§ **SUPPLIED TEXT**
Code for the masterthesis 'Generative adversarial network for source code suggestions'
If you use this code please cite the paper using the following bib tex:
@mastersthesis{code-gan,
title = {Generative adversarial network for source code suggestions},
author = {Matthias Richter},
school = {Universität Leipzig},
year = {2021}
}
- Python 3.6+
- Pip
For installing all dependencies please use:
pip install requirements.txt
For the training the 150k Python Dataset was used. The complete dataset can be downloaded by:
python3 get_data.py
For each file in the dataset the preprocessing steps will be applied. Afterwards, the whole dataset will be tokenized.
To run the generator train change the configuration file and run the following:
python3 train.py
Pseudo Code:
# Init Generator with random weights
G = Generator()
# Init Discrimintaor
D = Discriminator()
# Pretrain Generator
for x, y in train:
generator(x)
loss = criterion(x,y)
loss.step
# Adversarial Training
for n in steps:
# train generator
condition, ground_truth = dataset.get_sample # todo get new sample
real_data = condition + ground_truth # todo change implementation
generated_data = G(condition)

§ **STATED TASK 1**
Rewrite the stretch of rows from the line containing "conditions [671, 497]" through the line containing "international [229, 964]", replacing "specified" with "listed" and leaving everything else unchanged.
The rows are unrelated to the thesis code readme.

§ **DATA LISTING**
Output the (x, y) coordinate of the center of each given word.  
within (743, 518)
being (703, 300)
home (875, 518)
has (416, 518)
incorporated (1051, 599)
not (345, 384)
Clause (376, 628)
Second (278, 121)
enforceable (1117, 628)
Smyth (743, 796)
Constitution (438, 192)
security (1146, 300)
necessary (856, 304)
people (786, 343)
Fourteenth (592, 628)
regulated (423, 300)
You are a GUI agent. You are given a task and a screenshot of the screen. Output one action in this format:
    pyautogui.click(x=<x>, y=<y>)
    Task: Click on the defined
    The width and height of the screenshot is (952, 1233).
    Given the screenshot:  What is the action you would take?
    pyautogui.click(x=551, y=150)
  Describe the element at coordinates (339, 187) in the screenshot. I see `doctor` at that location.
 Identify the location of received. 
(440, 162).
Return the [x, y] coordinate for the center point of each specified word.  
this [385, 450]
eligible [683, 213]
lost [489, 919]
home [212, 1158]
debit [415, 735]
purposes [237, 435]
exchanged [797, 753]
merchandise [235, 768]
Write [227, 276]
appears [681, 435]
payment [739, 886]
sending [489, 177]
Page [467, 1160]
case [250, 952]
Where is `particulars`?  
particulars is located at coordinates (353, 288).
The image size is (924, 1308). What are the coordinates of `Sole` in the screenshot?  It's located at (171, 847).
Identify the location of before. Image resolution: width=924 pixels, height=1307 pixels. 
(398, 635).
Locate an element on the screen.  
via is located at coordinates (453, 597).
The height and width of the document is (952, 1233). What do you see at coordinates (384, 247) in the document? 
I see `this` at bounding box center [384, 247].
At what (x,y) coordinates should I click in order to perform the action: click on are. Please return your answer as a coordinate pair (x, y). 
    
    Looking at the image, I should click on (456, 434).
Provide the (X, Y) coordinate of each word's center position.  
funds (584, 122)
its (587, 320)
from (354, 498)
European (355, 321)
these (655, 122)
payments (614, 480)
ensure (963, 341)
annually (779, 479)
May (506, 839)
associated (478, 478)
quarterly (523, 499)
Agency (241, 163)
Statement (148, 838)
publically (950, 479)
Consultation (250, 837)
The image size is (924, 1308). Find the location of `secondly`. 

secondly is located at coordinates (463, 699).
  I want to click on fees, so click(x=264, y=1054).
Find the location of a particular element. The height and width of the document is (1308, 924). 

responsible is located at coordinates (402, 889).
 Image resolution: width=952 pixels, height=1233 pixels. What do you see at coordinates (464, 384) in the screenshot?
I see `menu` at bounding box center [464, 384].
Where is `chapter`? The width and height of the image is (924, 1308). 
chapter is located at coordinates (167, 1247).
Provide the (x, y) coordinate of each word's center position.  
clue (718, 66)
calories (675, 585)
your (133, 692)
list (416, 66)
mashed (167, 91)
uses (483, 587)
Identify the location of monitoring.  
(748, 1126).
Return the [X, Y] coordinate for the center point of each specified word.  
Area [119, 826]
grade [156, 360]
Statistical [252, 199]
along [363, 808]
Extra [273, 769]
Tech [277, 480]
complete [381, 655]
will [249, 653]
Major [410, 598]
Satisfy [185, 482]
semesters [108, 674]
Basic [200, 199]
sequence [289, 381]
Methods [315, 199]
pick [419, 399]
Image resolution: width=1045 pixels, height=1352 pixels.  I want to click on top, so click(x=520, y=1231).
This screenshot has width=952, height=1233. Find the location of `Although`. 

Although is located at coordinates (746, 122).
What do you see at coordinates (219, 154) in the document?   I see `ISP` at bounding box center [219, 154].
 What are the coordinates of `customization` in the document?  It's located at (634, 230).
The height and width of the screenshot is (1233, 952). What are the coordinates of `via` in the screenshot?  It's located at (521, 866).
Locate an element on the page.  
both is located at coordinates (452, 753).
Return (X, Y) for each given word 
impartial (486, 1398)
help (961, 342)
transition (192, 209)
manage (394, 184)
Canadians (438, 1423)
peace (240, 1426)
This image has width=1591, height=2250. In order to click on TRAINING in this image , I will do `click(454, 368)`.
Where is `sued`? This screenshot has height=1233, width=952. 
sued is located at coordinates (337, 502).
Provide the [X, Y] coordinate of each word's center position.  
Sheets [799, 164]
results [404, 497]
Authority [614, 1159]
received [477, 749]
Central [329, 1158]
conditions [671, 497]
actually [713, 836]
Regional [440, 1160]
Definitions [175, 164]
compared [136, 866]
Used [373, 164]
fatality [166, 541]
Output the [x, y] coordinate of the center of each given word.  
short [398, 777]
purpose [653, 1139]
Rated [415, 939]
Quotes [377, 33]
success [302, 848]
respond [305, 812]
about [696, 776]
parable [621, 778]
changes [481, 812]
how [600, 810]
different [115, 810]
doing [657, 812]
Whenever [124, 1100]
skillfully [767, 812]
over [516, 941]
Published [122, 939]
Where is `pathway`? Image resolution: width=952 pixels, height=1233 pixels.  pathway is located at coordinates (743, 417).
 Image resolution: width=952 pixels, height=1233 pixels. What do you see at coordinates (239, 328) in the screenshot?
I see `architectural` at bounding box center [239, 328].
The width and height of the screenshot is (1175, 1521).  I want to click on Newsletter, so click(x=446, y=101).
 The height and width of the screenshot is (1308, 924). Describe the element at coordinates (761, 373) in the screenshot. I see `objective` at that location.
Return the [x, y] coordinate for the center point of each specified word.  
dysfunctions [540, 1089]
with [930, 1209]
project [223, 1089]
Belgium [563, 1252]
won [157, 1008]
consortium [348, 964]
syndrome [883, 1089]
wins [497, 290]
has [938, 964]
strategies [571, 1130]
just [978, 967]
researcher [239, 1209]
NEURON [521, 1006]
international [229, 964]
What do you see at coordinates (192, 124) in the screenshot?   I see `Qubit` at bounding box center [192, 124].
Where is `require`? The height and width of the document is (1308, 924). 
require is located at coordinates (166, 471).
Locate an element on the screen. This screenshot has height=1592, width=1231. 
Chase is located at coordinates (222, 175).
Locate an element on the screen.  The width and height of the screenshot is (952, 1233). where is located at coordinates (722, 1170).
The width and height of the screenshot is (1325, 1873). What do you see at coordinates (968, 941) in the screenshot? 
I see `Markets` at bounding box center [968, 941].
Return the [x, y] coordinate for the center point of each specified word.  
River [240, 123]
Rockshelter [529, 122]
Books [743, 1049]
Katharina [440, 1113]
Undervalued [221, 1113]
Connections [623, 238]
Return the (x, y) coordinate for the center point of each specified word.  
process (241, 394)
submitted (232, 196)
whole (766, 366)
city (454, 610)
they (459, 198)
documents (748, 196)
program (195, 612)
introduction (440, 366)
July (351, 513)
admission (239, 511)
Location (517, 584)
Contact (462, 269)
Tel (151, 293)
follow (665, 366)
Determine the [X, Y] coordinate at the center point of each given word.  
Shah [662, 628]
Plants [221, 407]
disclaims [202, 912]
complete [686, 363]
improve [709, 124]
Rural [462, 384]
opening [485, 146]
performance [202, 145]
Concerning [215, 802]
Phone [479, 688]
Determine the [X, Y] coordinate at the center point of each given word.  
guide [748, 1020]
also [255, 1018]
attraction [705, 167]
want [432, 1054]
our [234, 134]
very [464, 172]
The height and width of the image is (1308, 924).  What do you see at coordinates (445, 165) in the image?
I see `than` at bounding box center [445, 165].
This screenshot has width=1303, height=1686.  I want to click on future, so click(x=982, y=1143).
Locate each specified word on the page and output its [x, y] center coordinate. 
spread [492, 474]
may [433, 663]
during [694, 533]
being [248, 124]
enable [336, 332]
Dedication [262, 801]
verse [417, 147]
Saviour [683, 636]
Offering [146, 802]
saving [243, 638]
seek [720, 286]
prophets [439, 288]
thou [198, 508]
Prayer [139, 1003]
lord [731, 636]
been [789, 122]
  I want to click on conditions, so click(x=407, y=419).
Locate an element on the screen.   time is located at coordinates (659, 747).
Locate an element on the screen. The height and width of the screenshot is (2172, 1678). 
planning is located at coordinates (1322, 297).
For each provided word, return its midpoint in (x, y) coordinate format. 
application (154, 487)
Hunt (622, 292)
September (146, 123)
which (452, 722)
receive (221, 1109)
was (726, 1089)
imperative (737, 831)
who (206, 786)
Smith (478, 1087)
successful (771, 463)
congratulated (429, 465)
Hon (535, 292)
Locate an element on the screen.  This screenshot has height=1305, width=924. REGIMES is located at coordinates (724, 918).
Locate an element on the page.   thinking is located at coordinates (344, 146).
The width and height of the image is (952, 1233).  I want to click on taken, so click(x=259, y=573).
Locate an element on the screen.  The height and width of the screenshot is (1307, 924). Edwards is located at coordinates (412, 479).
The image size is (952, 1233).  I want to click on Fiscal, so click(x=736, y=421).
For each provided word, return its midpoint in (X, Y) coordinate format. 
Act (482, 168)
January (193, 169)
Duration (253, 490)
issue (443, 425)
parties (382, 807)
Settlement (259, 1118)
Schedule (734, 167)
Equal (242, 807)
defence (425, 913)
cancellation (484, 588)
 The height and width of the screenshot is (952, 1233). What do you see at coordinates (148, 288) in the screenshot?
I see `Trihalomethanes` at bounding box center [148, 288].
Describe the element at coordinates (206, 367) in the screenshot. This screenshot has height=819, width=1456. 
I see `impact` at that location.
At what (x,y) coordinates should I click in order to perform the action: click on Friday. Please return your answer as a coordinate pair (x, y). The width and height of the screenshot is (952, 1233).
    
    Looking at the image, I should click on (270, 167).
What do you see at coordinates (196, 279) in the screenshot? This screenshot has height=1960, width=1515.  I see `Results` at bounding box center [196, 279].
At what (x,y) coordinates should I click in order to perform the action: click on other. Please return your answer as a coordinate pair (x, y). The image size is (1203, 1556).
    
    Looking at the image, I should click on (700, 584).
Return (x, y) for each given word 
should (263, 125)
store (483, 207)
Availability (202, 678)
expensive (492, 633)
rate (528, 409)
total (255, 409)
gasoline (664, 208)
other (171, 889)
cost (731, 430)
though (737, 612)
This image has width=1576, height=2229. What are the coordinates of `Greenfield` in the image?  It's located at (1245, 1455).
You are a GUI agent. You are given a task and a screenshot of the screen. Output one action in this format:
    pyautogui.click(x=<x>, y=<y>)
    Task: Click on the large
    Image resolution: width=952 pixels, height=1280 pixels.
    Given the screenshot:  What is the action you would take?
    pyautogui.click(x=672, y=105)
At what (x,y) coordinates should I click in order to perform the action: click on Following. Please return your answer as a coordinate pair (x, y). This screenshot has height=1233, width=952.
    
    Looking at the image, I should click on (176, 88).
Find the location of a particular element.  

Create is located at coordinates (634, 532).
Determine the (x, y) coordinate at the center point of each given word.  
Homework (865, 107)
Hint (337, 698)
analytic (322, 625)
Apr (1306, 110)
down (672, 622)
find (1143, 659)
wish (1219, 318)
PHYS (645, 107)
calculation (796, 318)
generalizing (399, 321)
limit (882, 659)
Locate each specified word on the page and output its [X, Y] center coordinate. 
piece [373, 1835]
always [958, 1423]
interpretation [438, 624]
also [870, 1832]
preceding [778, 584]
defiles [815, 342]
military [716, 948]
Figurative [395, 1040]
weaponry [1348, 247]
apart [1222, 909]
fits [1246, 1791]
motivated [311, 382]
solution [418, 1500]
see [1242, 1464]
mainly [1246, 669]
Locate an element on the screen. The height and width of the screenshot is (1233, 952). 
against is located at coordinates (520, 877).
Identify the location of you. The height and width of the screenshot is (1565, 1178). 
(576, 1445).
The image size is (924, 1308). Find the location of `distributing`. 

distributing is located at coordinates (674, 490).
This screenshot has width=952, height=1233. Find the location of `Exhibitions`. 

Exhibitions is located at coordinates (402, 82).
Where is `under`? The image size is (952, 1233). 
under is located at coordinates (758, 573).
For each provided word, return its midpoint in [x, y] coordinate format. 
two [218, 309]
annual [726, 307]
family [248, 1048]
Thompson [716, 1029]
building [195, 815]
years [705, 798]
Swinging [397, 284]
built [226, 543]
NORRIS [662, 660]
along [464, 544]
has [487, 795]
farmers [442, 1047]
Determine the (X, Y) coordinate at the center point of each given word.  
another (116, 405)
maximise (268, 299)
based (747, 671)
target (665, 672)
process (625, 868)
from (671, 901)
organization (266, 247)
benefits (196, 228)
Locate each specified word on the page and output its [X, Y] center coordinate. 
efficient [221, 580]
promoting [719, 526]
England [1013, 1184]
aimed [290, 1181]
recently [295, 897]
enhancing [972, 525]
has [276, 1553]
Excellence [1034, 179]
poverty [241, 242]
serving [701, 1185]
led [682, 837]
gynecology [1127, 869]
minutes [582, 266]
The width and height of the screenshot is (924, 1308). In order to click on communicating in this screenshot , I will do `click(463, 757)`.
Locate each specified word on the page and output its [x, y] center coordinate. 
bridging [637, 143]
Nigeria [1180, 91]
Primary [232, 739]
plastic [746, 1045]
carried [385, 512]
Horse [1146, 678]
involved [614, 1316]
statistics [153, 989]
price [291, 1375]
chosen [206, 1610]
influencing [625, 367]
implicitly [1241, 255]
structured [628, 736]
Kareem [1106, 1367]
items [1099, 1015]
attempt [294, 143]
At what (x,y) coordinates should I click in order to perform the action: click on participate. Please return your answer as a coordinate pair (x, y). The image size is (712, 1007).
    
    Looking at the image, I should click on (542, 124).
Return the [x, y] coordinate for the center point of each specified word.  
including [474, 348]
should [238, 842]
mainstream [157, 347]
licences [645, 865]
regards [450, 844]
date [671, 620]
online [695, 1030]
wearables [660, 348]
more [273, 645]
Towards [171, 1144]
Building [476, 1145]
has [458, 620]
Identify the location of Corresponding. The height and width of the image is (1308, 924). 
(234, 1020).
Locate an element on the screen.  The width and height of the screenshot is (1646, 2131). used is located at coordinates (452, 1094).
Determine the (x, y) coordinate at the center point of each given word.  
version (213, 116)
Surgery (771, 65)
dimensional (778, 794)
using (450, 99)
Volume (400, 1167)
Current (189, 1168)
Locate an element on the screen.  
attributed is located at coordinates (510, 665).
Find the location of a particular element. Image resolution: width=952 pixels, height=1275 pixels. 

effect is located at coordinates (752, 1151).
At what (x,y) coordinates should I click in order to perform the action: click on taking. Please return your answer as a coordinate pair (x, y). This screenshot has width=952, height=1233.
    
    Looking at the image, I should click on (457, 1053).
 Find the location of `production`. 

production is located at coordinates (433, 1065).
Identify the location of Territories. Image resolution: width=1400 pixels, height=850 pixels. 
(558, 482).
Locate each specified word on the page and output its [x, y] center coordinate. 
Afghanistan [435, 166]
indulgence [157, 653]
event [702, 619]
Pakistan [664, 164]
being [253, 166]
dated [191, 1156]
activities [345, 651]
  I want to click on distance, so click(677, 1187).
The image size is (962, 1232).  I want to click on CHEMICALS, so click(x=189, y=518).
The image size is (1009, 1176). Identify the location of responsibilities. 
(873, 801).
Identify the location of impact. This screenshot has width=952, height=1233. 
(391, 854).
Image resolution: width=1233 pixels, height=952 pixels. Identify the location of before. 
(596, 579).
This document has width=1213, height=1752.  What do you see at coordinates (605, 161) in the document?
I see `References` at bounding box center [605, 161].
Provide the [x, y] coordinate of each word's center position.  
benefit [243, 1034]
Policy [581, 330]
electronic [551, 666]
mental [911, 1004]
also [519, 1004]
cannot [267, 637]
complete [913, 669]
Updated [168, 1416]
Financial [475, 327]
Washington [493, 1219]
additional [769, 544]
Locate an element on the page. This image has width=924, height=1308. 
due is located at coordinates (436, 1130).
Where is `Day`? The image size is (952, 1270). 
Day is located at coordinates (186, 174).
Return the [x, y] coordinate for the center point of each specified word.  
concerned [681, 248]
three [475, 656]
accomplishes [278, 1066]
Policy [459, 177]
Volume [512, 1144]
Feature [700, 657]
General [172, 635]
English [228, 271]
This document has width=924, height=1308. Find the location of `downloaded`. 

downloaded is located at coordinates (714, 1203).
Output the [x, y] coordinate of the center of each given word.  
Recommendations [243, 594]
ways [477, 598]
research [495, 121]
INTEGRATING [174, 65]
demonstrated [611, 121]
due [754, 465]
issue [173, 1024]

§ **STATED TASK 2**
Print the stretch of the thesis code readme from "To run the generator" through "D = Discriminator()" word for word.

§ **RESULT 1**
conditions [671, 497]
actually [713, 836]
Regional [440, 1160]
Definitions [175, 164]
compared [136, 866]
Used [373, 164]
fatality [166, 541]
Output the [x, y] coordinate of the center of each given word.  
short [398, 777]
purpose [653, 1139]
Rated [415, 939]
Quotes [377, 33]
success [302, 848]
respond [305, 812]
about [696, 776]
parable [621, 778]
changes [481, 812]
how [600, 810]
different [115, 810]
doing [657, 812]
Whenever [124, 1100]
skillfully [767, 812]
over [516, 941]
Published [122, 939]
Where is `pathway`? Image resolution: width=952 pixels, height=1233 pixels.  pathway is located at coordinates (743, 417).
 Image resolution: width=952 pixels, height=1233 pixels. What do you see at coordinates (239, 328) in the screenshot?
I see `architectural` at bounding box center [239, 328].
The width and height of the screenshot is (1175, 1521).  I want to click on Newsletter, so click(x=446, y=101).
 The height and width of the screenshot is (1308, 924). Describe the element at coordinates (761, 373) in the screenshot. I see `objective` at that location.
Return the [x, y] coordinate for the center point of each listed word.  
dysfunctions [540, 1089]
with [930, 1209]
project [223, 1089]
Belgium [563, 1252]
won [157, 1008]
consortium [348, 964]
syndrome [883, 1089]
wins [497, 290]
has [938, 964]
strategies [571, 1130]
just [978, 967]
researcher [239, 1209]
NEURON [521, 1006]
international [229, 964]

§ **RESULT 2**
To run the generator train change the configuration file and run the following:
python3 train.py
Pseudo Code:
# Init Generator with random weights
G = Generator()
# Init Discrimintaor
D = Discriminator()